The deputy head of the Kenya National Human Rights Commission, Hassan Omar Hassan, said that Njuguna Gitau informed the group last month he feared for his life.
"Gitau came to our office, and it is recorded here, that he came to the office to come and look for some of us on Friday the 16th of October 2009. He told me he wanted to give me certain 4-1-1 [information]. And I told him, 'What is that 4-1-1 about?' He said his life was under threat," Hassan said.
The parliament-created human rights body termed the killing an "assassination."
The Mungiki is an organized band of youths from Kenya's largest and most powerful tribe, the Kikuyu. The group, known for its criminal activities and extortion schemes, was founded with a call for its members to return to a form of mystic Kikuyu spirituality and to reject Western cultural influences.

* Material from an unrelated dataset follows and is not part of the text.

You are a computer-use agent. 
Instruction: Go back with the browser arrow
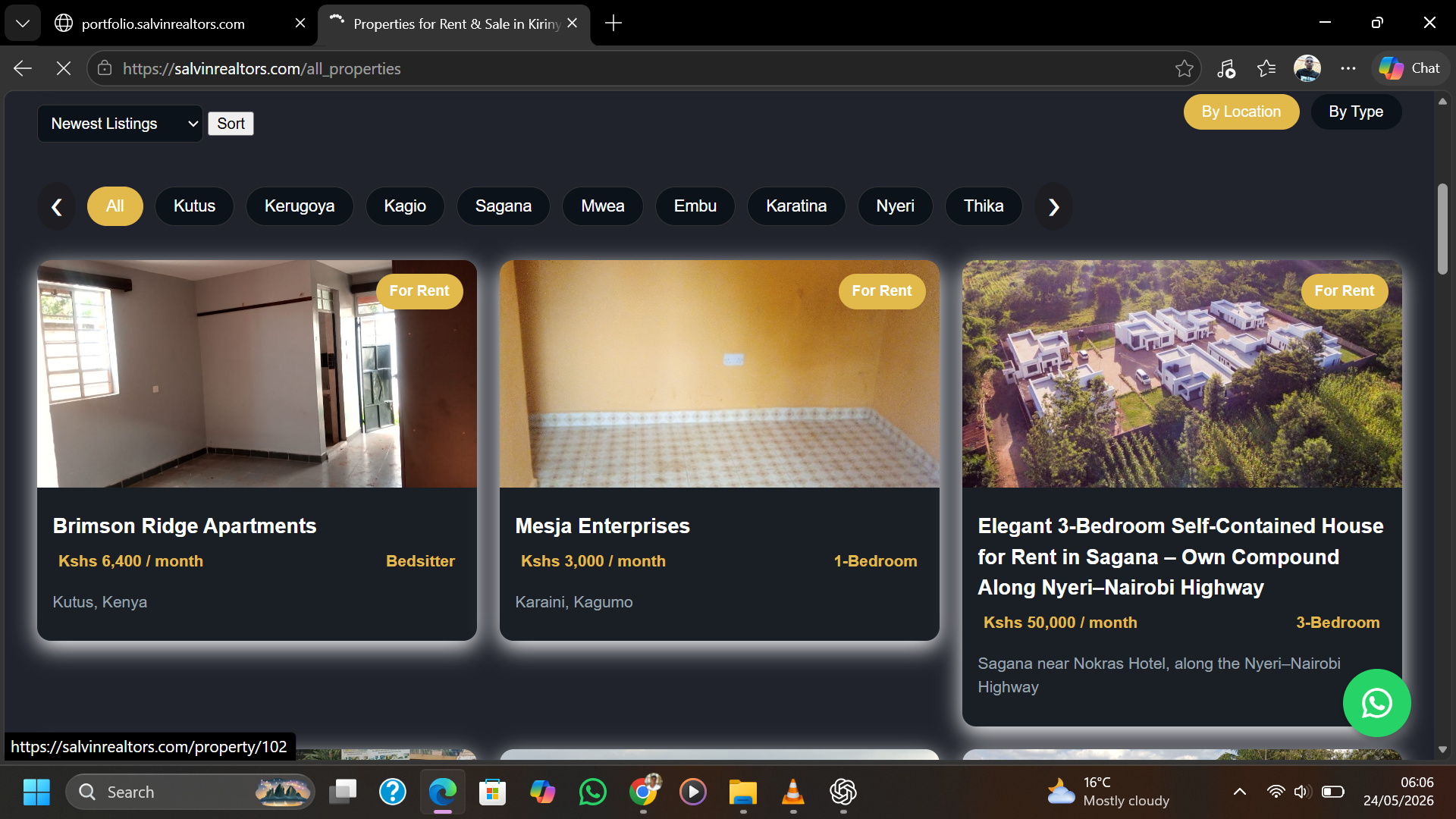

Defenders of the group say the youth movement was founded as a means to express discontent with economic marginalization, but that the quick cash from the extortions transformed the poor youths into a criminal organization, which was then exploited by senior politicians.
Gitau was also head of the group's political wing, the Kenya National Youth Alliance, which the spokesman recently announced was being turned into an official cross-ethnic political party.
Omar claimed that the senior Mungiki member said that he was being trailed by a police squad known as the Kwekwe, mandated with neutralizing the gang. The police claim that the Kwekwe was disbanded earlier this year.
Gitau was shot in downtown Nairobi on Thursday by unidentified assailants. No one has been arrested for his death despite the fact that it happened in public view.
Omar said the commission would launch its own investigation.
"As a commission we again call for a credible investigation. But we will also proceed to see whether we can document the circumstances of his death. The best way right now for accountability is documentation. There might be a leadership that might not want to act on it, but I think the statute of limitation is such that there is no time limit for some of the most heinous crimes including murder," he said.
The human rights group had earlier accused the police of secretly killing up to 500 suspected Mungiki members during its 2007 crackdown on the group.
The murder of Gitau comes just weeks after the Mungiki's head leader, Maina Njenga, was released from custody after reportedly issuing a one-week ultimatum in which he threatened to name senior politicians who have supported the group.
In a bizarre public demonstration, the released leader then declared himself a born-again Christian and renounced violence, calling on Mungiki members to do the same. He then returned to live on his rural farm.
The freed leader has gone into hiding following the murder of Gitau.